• [Data listing]
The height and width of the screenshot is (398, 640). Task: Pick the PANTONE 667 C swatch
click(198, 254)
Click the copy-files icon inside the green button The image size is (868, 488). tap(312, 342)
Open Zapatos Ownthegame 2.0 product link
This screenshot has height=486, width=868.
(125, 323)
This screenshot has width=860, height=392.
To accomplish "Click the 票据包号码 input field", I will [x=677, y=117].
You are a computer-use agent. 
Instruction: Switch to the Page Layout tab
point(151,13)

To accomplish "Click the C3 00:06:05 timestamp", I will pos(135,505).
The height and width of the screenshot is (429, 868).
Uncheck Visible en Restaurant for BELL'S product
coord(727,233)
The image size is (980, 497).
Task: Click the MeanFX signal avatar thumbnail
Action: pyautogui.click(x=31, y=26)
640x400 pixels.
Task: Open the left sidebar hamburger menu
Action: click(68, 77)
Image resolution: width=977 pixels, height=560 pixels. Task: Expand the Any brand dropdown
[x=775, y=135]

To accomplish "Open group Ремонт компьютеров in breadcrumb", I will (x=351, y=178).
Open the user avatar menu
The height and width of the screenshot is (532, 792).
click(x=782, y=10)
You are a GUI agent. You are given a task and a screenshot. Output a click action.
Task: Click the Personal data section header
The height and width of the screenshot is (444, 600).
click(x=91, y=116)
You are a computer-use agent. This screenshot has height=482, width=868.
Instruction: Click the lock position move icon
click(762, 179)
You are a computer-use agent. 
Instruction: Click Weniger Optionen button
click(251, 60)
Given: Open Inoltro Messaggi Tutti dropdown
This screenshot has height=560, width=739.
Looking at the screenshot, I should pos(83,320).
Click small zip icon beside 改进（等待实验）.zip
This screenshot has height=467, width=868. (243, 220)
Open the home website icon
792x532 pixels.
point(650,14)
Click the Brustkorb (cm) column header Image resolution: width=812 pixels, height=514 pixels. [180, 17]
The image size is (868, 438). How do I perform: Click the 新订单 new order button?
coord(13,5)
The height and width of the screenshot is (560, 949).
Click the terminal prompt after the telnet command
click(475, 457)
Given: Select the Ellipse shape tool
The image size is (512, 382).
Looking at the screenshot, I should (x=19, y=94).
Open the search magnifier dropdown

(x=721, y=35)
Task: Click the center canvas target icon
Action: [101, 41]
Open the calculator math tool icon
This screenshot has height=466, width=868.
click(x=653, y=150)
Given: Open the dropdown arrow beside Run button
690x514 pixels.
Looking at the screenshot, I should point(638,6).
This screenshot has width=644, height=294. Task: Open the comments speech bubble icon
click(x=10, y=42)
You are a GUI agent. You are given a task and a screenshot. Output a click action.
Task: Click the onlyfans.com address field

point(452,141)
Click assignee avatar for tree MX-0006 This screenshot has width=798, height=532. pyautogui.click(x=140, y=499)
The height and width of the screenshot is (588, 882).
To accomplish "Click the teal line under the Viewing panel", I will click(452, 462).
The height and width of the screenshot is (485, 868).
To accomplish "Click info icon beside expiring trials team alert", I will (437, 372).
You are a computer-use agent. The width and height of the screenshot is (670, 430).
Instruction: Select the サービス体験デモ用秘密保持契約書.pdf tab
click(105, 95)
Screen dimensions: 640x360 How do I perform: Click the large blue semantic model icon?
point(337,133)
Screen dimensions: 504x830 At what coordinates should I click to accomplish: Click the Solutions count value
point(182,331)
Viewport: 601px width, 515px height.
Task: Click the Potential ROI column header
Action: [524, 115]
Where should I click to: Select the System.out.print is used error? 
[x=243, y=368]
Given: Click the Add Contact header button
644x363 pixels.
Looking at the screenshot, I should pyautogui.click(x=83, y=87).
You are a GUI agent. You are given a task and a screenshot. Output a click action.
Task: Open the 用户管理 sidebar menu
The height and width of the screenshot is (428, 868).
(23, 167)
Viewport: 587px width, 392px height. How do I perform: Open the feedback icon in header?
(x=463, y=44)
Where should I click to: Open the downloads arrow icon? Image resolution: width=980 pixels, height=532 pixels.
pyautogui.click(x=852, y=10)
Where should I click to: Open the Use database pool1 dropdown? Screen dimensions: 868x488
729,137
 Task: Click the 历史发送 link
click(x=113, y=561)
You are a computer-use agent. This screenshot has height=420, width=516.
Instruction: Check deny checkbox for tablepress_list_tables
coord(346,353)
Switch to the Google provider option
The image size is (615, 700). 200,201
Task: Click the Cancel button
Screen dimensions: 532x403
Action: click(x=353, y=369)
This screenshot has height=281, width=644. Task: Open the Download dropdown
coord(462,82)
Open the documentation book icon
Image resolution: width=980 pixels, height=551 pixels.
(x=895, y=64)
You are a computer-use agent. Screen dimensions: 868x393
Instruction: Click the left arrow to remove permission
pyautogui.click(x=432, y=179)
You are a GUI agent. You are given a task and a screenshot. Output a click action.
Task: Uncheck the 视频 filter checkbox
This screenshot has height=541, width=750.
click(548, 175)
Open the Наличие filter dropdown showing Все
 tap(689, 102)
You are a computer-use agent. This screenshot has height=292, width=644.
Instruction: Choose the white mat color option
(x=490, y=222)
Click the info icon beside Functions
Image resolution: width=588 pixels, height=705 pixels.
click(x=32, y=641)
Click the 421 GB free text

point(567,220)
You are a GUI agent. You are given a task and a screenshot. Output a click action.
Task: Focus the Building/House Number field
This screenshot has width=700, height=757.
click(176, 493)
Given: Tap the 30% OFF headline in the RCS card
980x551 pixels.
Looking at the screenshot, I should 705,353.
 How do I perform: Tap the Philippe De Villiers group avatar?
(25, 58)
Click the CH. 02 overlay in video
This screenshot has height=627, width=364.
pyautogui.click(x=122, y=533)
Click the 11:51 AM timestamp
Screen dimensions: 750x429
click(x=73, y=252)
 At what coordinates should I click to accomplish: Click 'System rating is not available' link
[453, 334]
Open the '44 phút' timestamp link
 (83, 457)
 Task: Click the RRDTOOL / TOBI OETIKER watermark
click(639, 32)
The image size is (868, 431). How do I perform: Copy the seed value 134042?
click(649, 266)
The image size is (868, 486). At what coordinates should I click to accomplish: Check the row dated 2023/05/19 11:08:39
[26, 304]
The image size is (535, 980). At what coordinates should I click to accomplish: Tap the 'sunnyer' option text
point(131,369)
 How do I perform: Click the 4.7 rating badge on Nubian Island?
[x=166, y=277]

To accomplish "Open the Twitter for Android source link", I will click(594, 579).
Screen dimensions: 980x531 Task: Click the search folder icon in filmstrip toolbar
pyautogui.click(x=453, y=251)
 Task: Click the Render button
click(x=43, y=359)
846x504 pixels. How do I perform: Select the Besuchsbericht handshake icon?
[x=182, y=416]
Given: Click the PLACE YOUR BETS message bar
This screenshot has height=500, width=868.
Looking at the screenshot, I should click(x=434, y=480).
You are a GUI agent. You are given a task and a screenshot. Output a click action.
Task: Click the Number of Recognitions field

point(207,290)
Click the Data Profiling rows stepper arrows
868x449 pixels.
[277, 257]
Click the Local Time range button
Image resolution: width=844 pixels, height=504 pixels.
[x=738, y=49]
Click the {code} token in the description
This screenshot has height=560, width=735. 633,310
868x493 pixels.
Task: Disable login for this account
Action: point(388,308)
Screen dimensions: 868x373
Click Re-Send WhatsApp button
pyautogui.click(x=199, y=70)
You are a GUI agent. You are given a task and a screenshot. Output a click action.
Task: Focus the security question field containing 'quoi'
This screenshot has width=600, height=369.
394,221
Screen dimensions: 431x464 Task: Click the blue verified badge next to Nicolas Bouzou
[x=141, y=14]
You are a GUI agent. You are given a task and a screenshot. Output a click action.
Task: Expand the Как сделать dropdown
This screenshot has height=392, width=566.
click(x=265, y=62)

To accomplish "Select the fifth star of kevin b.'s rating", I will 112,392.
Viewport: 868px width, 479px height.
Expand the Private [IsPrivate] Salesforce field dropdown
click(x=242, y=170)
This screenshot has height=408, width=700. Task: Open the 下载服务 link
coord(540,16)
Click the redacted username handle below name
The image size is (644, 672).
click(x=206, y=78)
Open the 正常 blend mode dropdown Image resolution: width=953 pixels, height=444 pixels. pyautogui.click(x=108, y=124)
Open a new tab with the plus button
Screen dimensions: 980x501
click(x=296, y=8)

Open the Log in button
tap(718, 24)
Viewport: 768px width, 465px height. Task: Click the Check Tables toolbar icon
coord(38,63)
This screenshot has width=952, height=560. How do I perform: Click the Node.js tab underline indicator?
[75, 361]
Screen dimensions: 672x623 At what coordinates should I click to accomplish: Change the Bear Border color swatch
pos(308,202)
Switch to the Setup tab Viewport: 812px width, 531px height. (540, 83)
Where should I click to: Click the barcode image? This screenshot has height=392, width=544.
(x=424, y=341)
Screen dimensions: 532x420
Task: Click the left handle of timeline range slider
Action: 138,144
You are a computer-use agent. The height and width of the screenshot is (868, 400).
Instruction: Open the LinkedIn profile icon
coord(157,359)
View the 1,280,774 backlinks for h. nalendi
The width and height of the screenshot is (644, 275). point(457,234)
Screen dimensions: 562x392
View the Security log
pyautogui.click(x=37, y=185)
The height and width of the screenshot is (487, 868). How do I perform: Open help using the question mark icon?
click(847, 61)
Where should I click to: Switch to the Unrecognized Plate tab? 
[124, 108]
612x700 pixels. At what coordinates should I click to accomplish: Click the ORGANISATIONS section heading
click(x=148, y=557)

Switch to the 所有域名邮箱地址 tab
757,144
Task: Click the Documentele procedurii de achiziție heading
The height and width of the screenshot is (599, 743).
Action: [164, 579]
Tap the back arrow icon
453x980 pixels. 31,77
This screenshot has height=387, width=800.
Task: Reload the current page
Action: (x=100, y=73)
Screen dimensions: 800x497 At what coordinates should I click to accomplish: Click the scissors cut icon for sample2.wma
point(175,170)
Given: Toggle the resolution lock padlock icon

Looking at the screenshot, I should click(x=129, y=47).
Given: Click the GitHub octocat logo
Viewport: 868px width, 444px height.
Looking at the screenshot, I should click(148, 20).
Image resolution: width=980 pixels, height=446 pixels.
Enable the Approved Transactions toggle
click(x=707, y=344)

• [Exercise objective] Copy every line of the data above, beginning with the first and ending with the line that contains "This screenshot has width=860, height=392.", and give nothing more.

• [Answer area]
The height and width of the screenshot is (398, 640). Task: Pick the PANTONE 667 C swatch
click(198, 254)
Click the copy-files icon inside the green button The image size is (868, 488). tap(312, 342)
Open Zapatos Ownthegame 2.0 product link
This screenshot has height=486, width=868.
(125, 323)
This screenshot has width=860, height=392.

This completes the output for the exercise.